2021年1月にヨコヅナイワシという深海魚が新種登録されました。カラーで鮮明に捉えられた映像がまだ無いということで、この番組は、2000メートル以深のところに深海カメラを沈め、ヨコヅナイワシが泳ぐ姿を撮影しようというプロジェクトを早々に立ち上げました。
エサかごを付けて定点カメラを沈め、そこに集まってくる魚を撮影しようという取り組みは第1弾から続けていますが、今回初めてボックス4面にカメラを取り付けて撮影を行いました。目が4倍になれば、これまでエサかごの後ろを通っていた生き物も捉えることができる。その分発見が多くなるので、これでヨコヅナイワシを撮影したい、というのが今回のプロジェクトでした。
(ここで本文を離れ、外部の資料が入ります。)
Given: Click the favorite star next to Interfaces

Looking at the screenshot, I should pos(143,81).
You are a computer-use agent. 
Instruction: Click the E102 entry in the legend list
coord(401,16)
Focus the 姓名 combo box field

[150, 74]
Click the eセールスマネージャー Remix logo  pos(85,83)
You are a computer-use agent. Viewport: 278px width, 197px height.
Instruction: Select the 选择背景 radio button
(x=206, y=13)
ヨコヅナイワシはまだ見つかったばかりなので全然情報がありません。これまで捕獲された水深は分かるんですけど、情報が無い中で探していくというのはかなりの難問だなと、でもその分やりがいがあると考えて挑みました。
一方、「沖縄美ら海水族館」さんは、無人潜水艇ROVというものを持っていて、この機器で生物を捕獲し、観察することを10年ぐらい続けています。
そんな「深海チーム」さえ危なくて立ち入れない場所がありまして、海の中の断崖絶壁みたいなところですね。操作を一歩間違えると壊してしまうような、そういう危ない地形へ敢えて足を踏み入れてみるという企画です。
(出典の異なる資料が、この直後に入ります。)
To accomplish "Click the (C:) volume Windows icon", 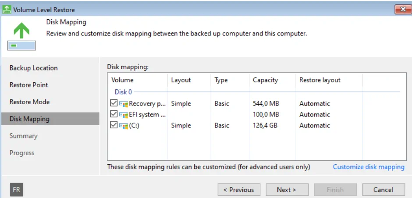I will [124, 126].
誰も見たことがない場所なので、何が出てくるか分からない。案の定、僕も美ら海さんも解説しようがない、見たことがない生き物にたくさん出くわしましたので、これは見応えのある映像になったと思いますね。
僕は、この番組スタッフを「愛と情熱の深海WANTEDチーム」と呼んでいるんですけど、あの方々の情熱はハンパないですよ。ROVも美ら海さんが怖くて行けていないところに行かせるんですから。たぶんシーラカンスを初めて発見するテレビ番組は「深海WANTED」だと思います。
スタッフの並々ならぬ情熱、本当に関わっていて楽しい番組ですね。解説という役割ですけど、そういう仕事を忘れて、一深海ファンとして楽しい時間を過ごさせてもらい、感謝しかないですね。